O Perigo da Caneta!
O Perigo da Caneta!
Isso aconteceu há muito tempo. Eu ainda era uma criança, cursando o ensino primário. Estava passando férias escolares na casa de uma tia, uma fazenda bem no interior do Maranhão, quando conheci o Sebastião. Tião, para os mais chegados. Ele era um peão de fazenda, faz-tudo, pau para toda obra. Naquela ocasião ele fora contratado para capinar uma plantação de arroz. E eu, menino de cidade, via tudo como novidade, me candidatei para ajudar o Tião naquela empreitada. Depois de uma conferência, onde minha tia encheu o Tião de recomendações, fui autorizado a trabalhar, na minha primeira “juquira”, desde que voltasse ao meio-dia, no retorno do entregador da “boia”. Deram-me a menor enxada existente, ainda assim, eu mal conseguia carregá-la. Mas, além de mim, ninguém esperava que eu fizesse algo de útil mesmo, de forma que fomos trabalhar assim mesmo. Chegando lá o Tião escolheu uma moita, na beira da plantação, e colocou a cabaça d’água. Aqui ela fica sempre fresca, me disse. Começamos a lida. Por mais que eu me esforçasse, meu trabalho não rendia. A Enxada foi ficando mais pesada, até que eu não conseguia mais incomodar a erva daninha, que se recusava a desgrudar do chão. O Tião, homem feito, era um trator no trabalho. Com força, rapidez e capricho, por onde ele passava só ficavam de pé os brotos de arroz, recém-nascidos. Dava gosto ver o resultado de seu trabalho. Eu era apenas uma criança, mas aquilo estava acabando com minha autoestima, então comecei a beber água em intervalos bem curtos. A sede não era a minha motivação. Eu descansava, enquanto fingia beber água. O Tião entendeu o meu drama e antes que acabasse a água, me disse:
- Menino, senta ali naquela sombra, pode deixar que eu vou tocando o serviço! – Eu, morto de cansado, aceitei a sugestão, na hora. Sentado na sombra de uma árvore, fiquei olhando o Tião trabalhar. Seu ritmo, sua atitude na capina, era sempre a mesma. O sol, o calor parece que não o afetavam. Quando, finalmente, ele resolveu tomar um gole d’água, não resisti e perguntei:
- Tião, quem te ensinou a capinar tão bem assim? – Ele me olhou com certa surpresa, tirou o chapéu de palha da cabeça e falou, de forma solene.

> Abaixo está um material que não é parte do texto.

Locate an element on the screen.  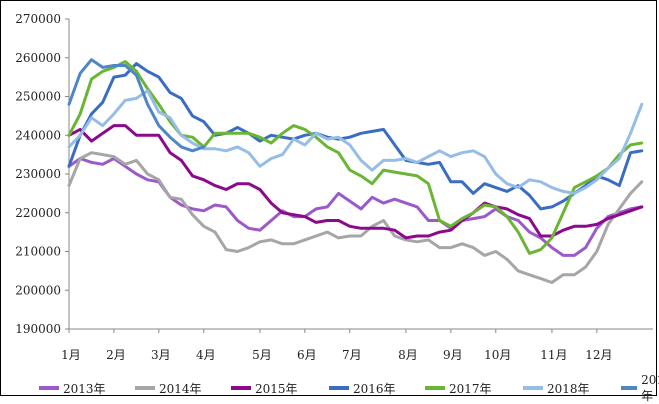
x-tick-label: 3月 is located at coordinates (161, 355).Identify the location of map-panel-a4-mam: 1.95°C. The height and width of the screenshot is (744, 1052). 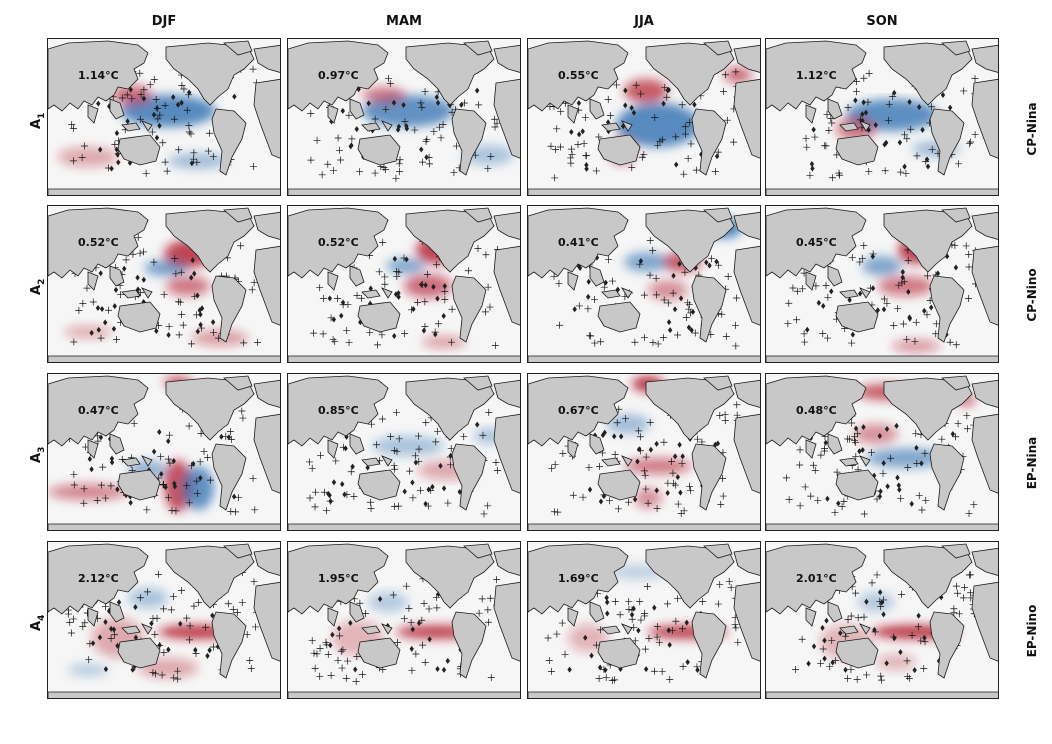
(404, 620). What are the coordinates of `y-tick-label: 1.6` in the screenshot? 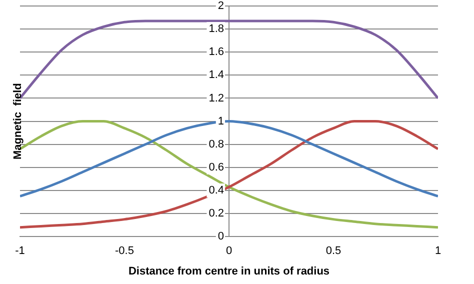 It's located at (216, 52).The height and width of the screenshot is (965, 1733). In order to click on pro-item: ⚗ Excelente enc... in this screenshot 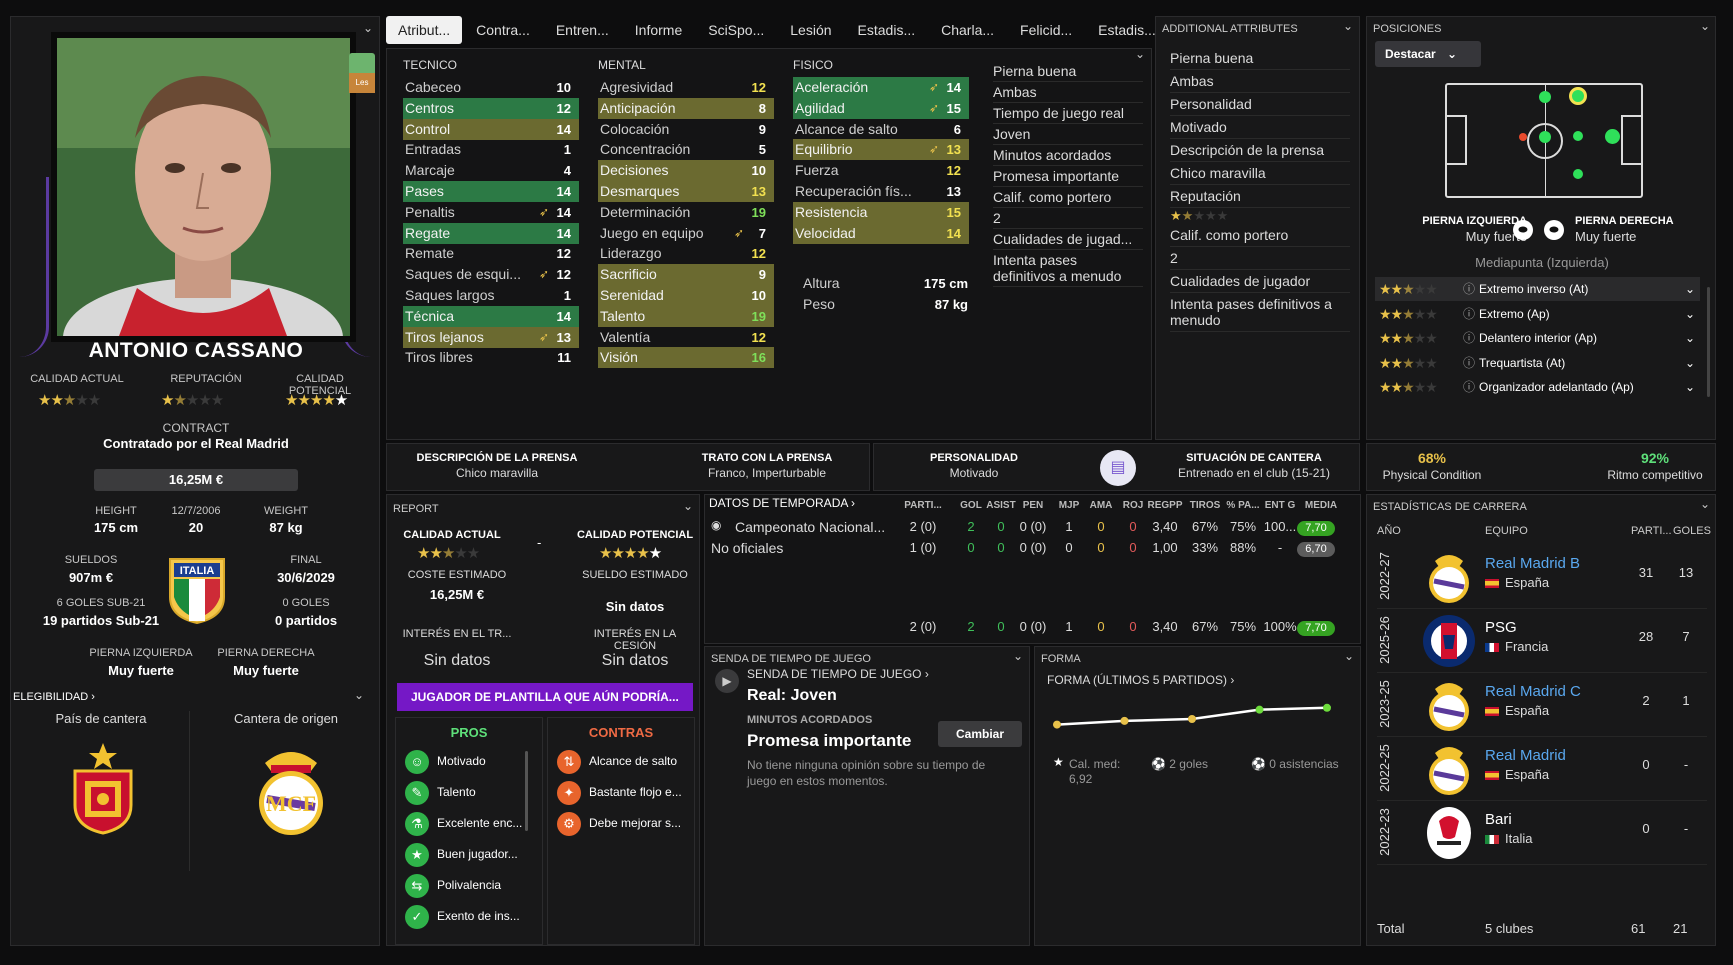, I will do `click(464, 823)`.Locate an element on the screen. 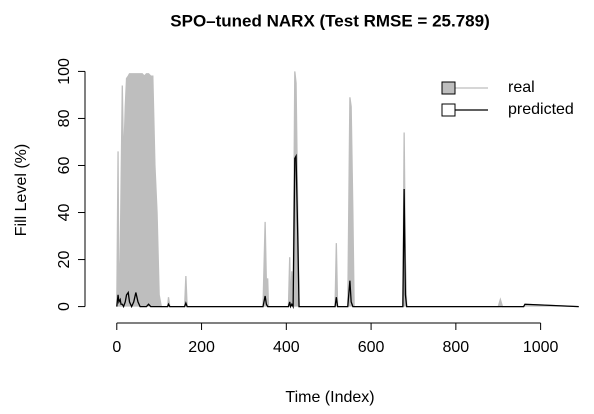  x-tick-label: 400 is located at coordinates (286, 348).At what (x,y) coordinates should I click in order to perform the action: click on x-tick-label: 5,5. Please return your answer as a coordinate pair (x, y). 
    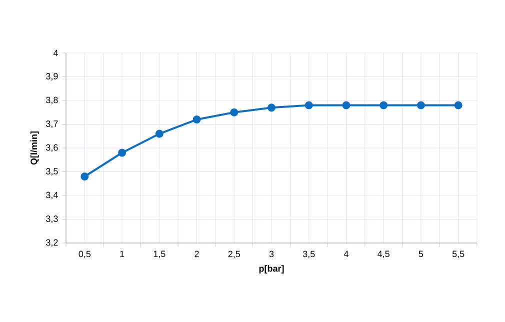
    Looking at the image, I should click on (458, 254).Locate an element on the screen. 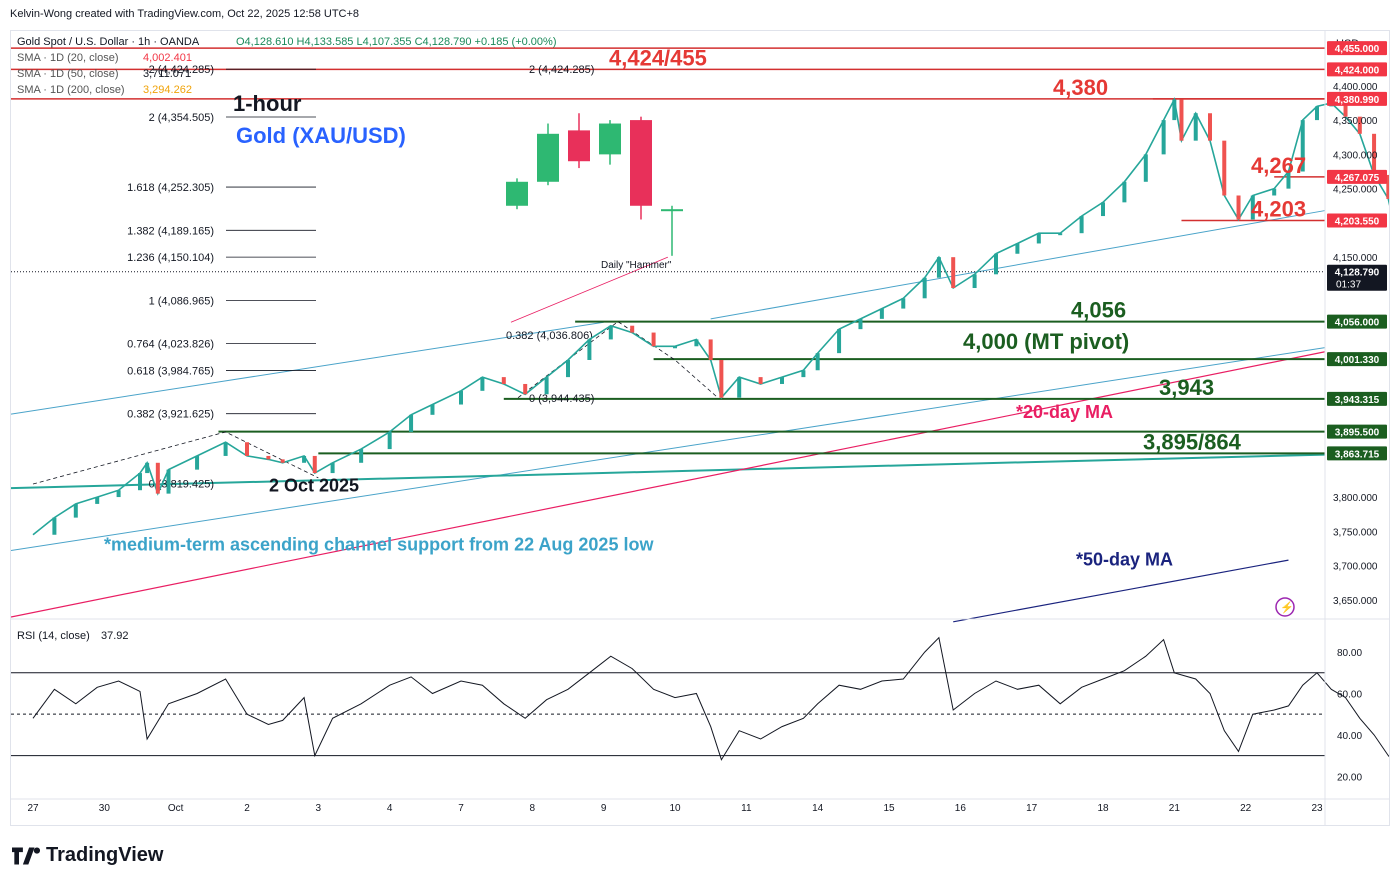  legend-rsi-label: RSI (14, close) is located at coordinates (54, 636). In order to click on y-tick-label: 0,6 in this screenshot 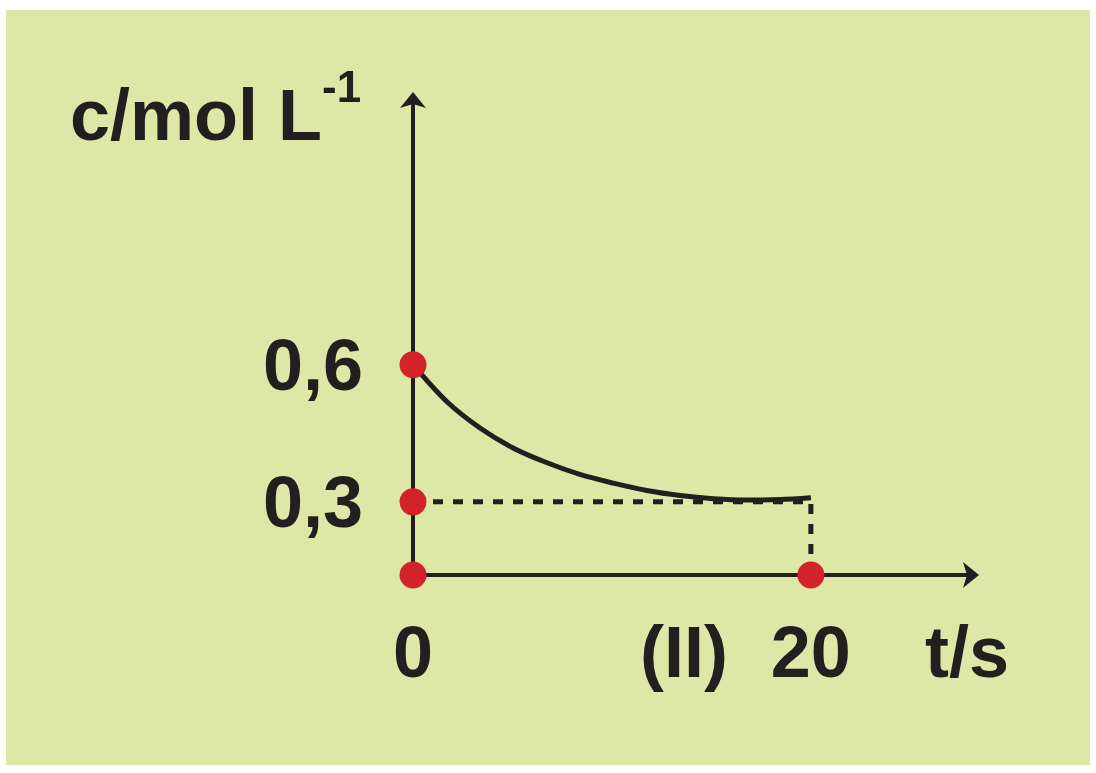, I will do `click(312, 364)`.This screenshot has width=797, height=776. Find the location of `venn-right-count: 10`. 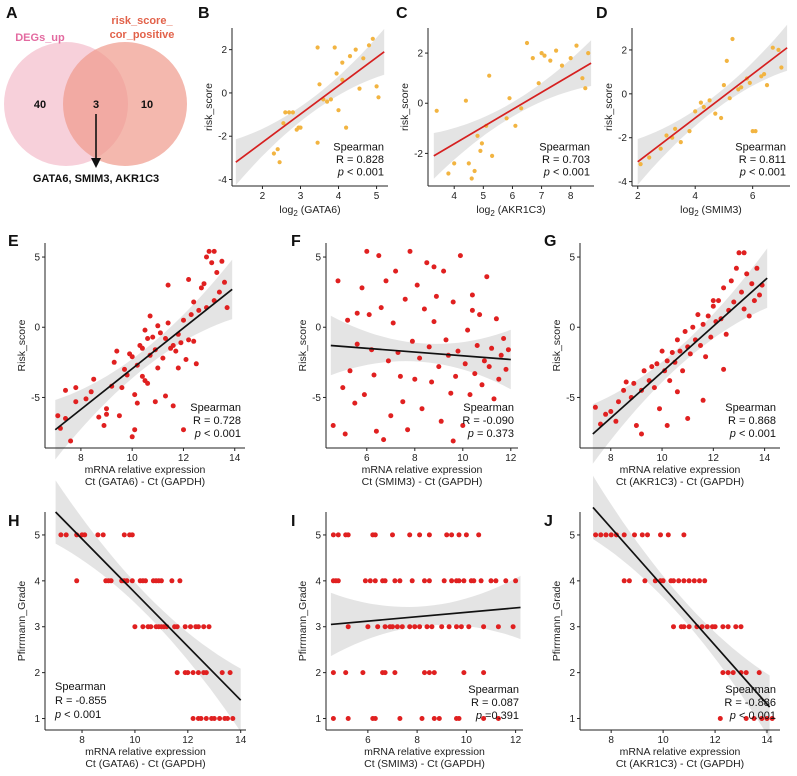

venn-right-count: 10 is located at coordinates (147, 105). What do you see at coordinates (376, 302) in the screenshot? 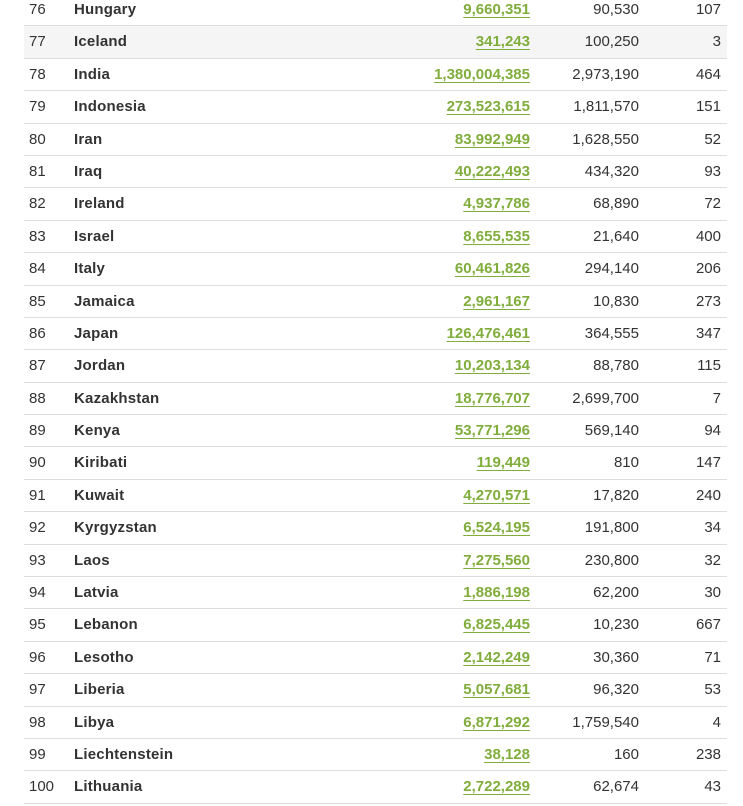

- Essa é a minha caneta, desde que me entendo por gente – olhei e não vi a tal caneta.
- Caneta? Que caneta? – Ele balançou a enxada, dizendo.
- Essa aqui mesmo! A enxada é a caneta do pobre! Tanto pode dar-lhe o sustento como pode acabar com sua vida! – O Tião notou que eu não tinha entendido, e completou.
- Veja bem, com ela eu ganho a diária para sustentar a família. Mas, se eu não prestar atenção no serviço, vou acabar puxando uma cascavel para meus pés. Entendeu? – Sim, eu tinha entendido. Aliás, eu nem tinha me alertado para esse perigo. Mas o Tião acrescentou.
- Nesse tipo de serviço, lavoura brotando, não tem perigo, a cobra não tem onde se esconder. Mesmo assim tenho que ter cuidado. Posso cortar um dedo, machucar um companheiro de trabalho. A enxada, se você não souber usá-la, pode tirar sangue, ferir alguém! - eu estava impressionado com a sabedoria do Tião. Continuamos o trabalho, ele tocando o serviço, sozinho, e eu olhando. Quando ele ia tomar água, a gente “garrava” na conversa.
- Tião, o que é isso que você tem pendurado na cintura?
- É uma lima, é para afiar o corte da enxada, fica mais fácil de trabalhar!
Acho que ficamos amigos, pois a noite, depois do jantar, minha tia perguntou:
- E aí Tião, o trabalho do peãozinho vale a boia que ele come?
- Olha, esse menino Carlos – finalmente ele disse meu nome – acho que ele é franzino para o serviço pesado. Mas é bom de conversa, então, me parece que tem futuro! - Não sei se me tornei o homem que o Tião profetizara, mas confesso que nunca me esqueci daquela figura, bronzeada pelo sol, incansável, segurando sua enxada, a “caneta do pobre”, como ele a chamava. Também nunca esqueci seus ensinamentos, os cuidados com a caneta, digo, enxada. A minha caneta é o teclado do PC, e escrevo sempre preocupado em não ferir ninguém, nem a mim mesmo, afiando o texto para que ele se torne eficiente, de fácil compreensão. Graças ao Tião, sei que não devo, através de meus escritos, esgrimir minhas verdades absolutas sobre temas controversos! Elas não farão sentido para muita gente. Carlos (02/12/2015). Até a próxima.